The troubled US-China relationship took another knock last week.
In Beijing, the Chinese parliament approved national security laws for Hong Kong aimed at reducing foreign influence and imposing China’s more authoritarian rule of law. It said that Mainland agencies will now establish themselves in the city to enforce the law and would be aided by new ‘special institutions’. The full details will not be available for a few months but it is expected to be operational by August. To a certain extent it simply formalises what has been occurring for years now anyway, with the Ministry of State for Security taking up downtown offices that will oversee political expression, media commentary and academic studies. However, the biggest unknown is the change to the judicial system whereby the application of common law principles will be replaced with a mini-constitution that enshrines basic rights, with all the potential for legal stagnation that creates. Today, an individual can sue the government and stand a fair chance of winning – it seems difficult to see how Beijing will continue to accept that state of affairs as it stamps its authority on the ‘special administrative region’.
Clearly this has rattled many residents as another step on the slippery road to full absorption into China. It is also seen as a violation of the 1997 hand over agreement with the UK, which promised a 50 year period in which two separate systems would continue to operate. Indeed it was this arrangement which led most countries to grant Hong Kong special trade and travel status.

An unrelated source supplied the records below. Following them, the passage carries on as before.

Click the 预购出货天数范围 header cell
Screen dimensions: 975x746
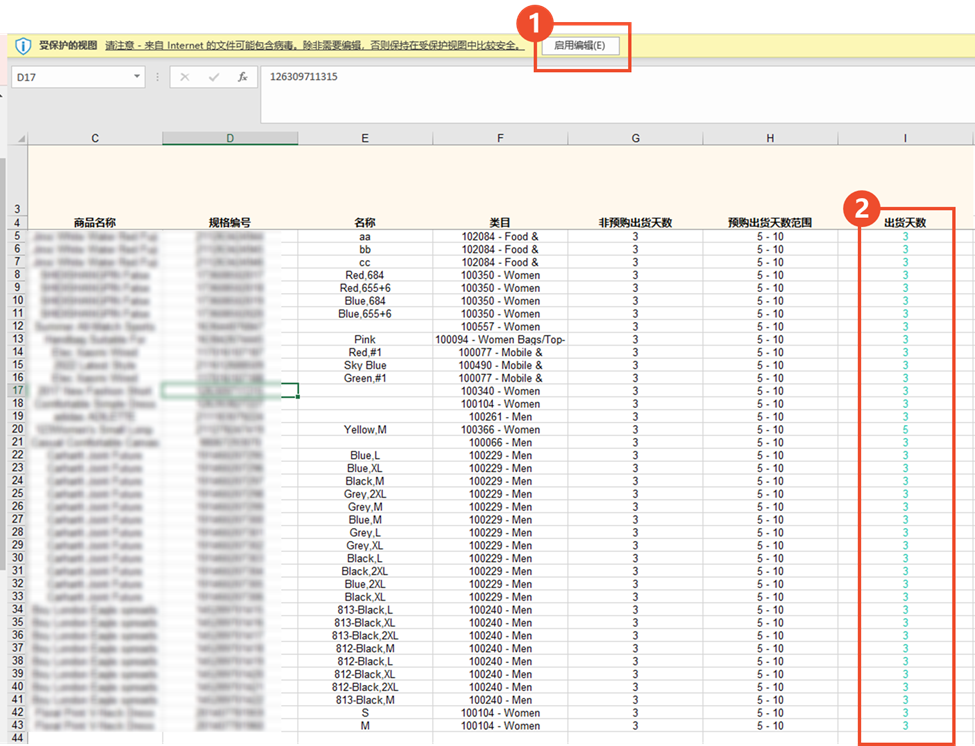click(x=770, y=223)
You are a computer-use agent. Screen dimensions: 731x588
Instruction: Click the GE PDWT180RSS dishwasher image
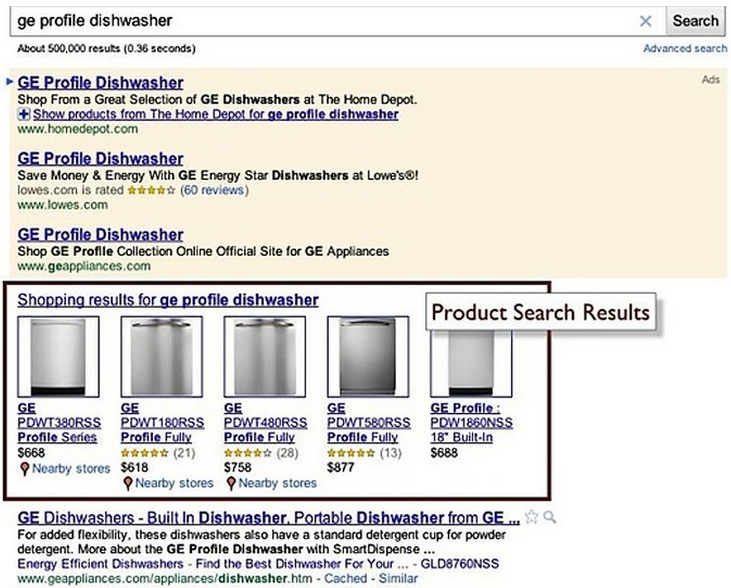click(162, 357)
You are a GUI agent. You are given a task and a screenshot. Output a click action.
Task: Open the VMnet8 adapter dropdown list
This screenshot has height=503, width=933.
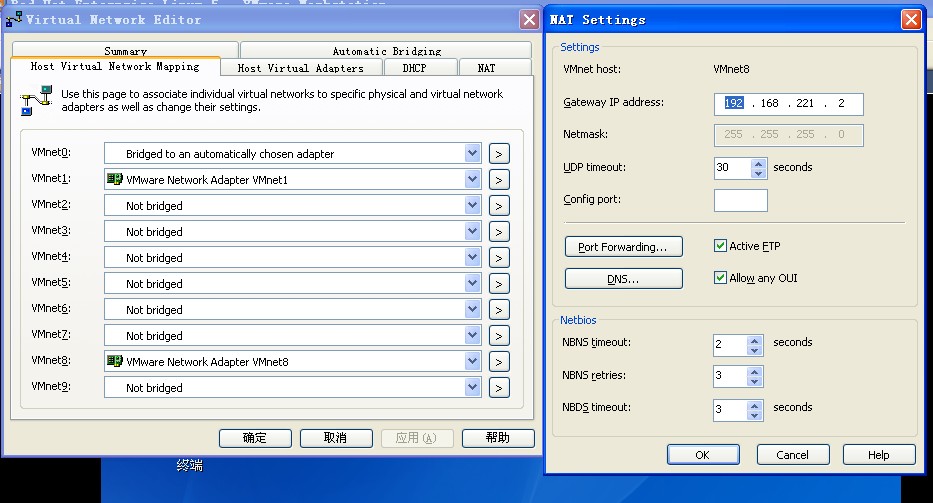(473, 362)
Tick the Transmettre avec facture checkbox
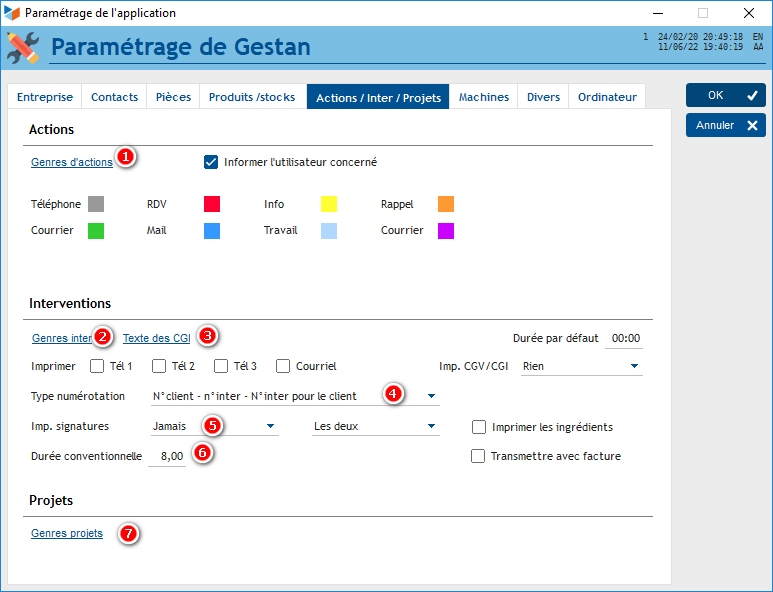The width and height of the screenshot is (773, 592). pyautogui.click(x=479, y=456)
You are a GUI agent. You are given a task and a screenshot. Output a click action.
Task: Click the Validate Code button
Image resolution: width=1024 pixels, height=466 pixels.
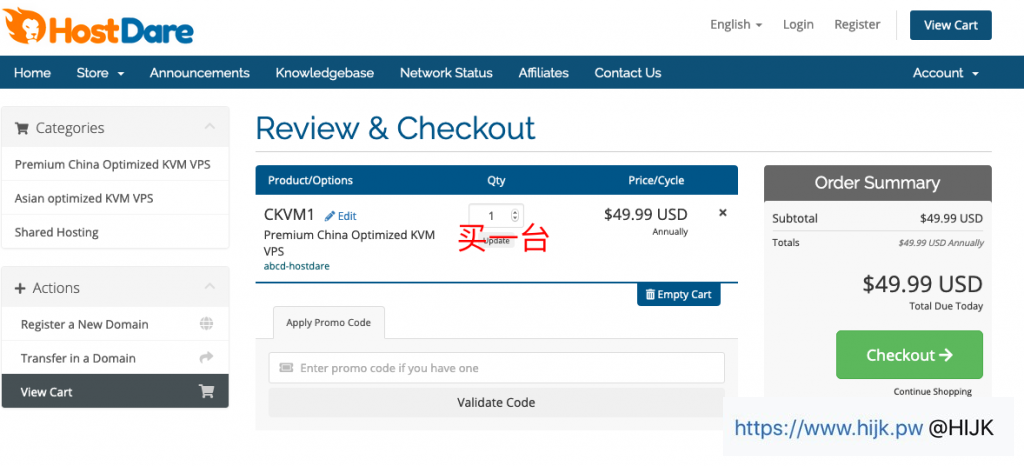[x=496, y=402]
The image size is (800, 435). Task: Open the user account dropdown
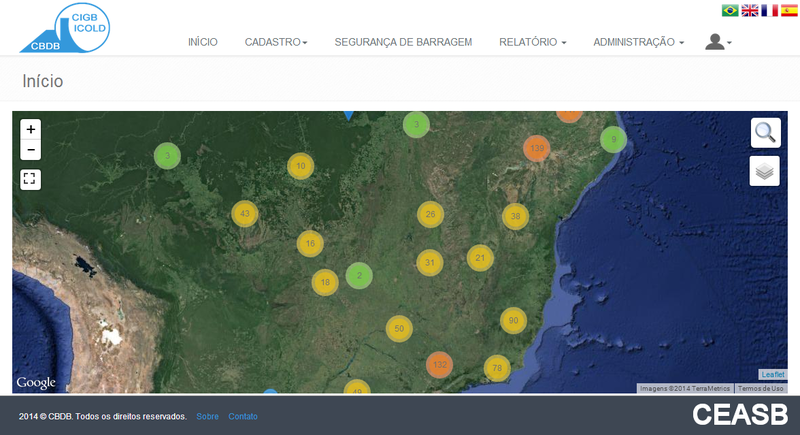click(x=718, y=42)
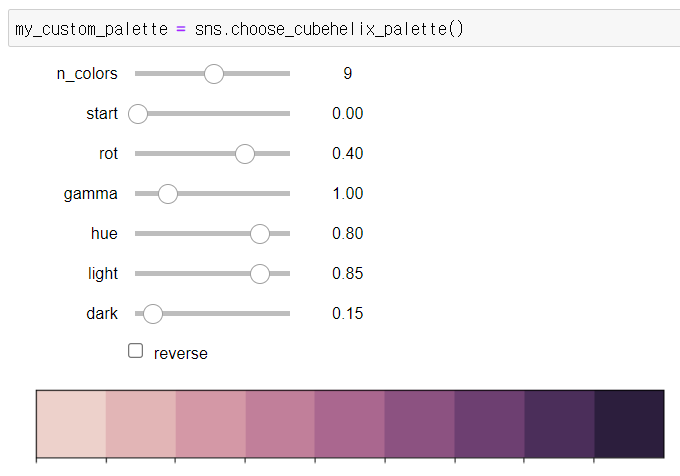Click the lightest pink palette swatch
Image resolution: width=680 pixels, height=476 pixels.
pyautogui.click(x=71, y=424)
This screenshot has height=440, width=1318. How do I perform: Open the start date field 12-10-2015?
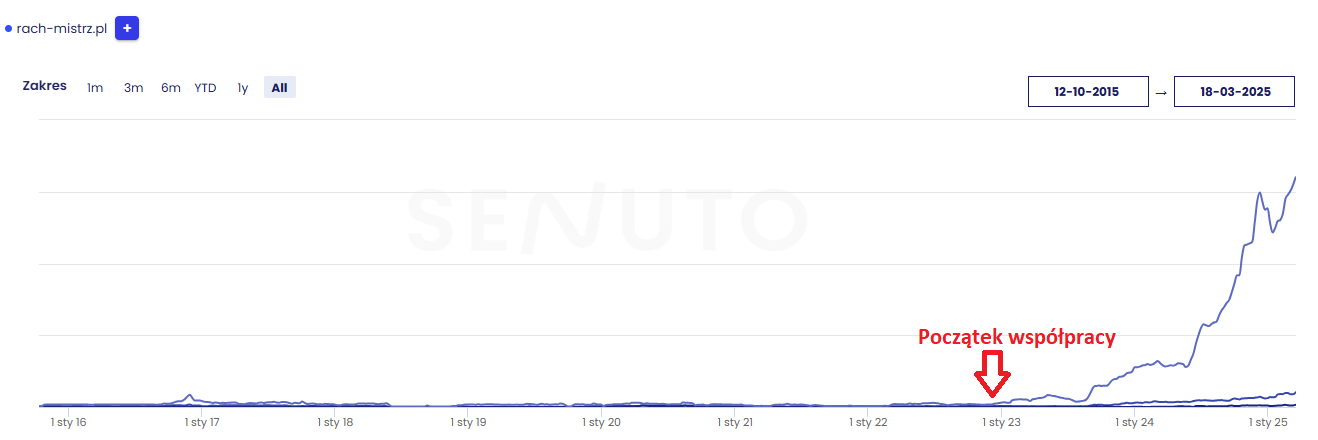pyautogui.click(x=1087, y=91)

The imposition of the new national security law in Hong Kong caused the White House to state that it no longer views Hong Kong as a self-autonomous region. This could cause a chain of events that ends its status as Asia’s primary international trade and financial services centre. The US is joining other Western nations in pressuring China to back down, or moderate a proposal, with President Trump announcing his intention to withdraw Hong Kong’s special trade status for US businesses and citizens, and consider other sanctions. These may be mere threats, however, as Trump failed, at a recent press conference, either to provide further details or to take action such as withdrawing from the US China January phase one trade agreement, or imposing sanctions on Chinese officials or persons close to the regime.
This latest exchange has sent the Hang Seng on a roller coaster ride this week.
This failure on the part of the US to act is perhaps in response to a lack of full details from Beijing on its intended implementation. Beijing is also unlikely to be cowed by threats, probably rightly calculating that Washington’s response will not attack Hong Kong’s fundamental functions as a US dollar funding centre. Nevertheless, the new expected legal environment is likely to be incompatible with running a lot of international activity, so the nature of the services and transactions conducted in Hong Kong could change, and it may become a less dynamic and less creative centre in due course.
On the bright side, however, having previously been scared off by political risk following the street protests last June, this affirmative move by Beijing could make Hong Kong “safe” for mainland Chinese investors and institutions, and spur more capital flows and risk-taking. With the authorities taking firm ownership and political control, mainland entities confidence will grow and Hong Kong is likely to become the major listing destination for Chinese companies as they pull back from or are pushed out of the US or other western exchanges.
On balance, the effect will be to make Hong Kong a more Chinese city, whose economic success is tied to international transactions being undertaken by mainland businesses. The focus of economic activity will shift even more towards mainland capital-raising and the process of internationalising the renminbi. Thus, even as Hong Kong loses its unique historical identity and is potentially excluded by a range of western institutions on a stand-alone basis, it is plausible that it sees more capital flows and risk-taking activity emanating from its fast growing neighbour and owner.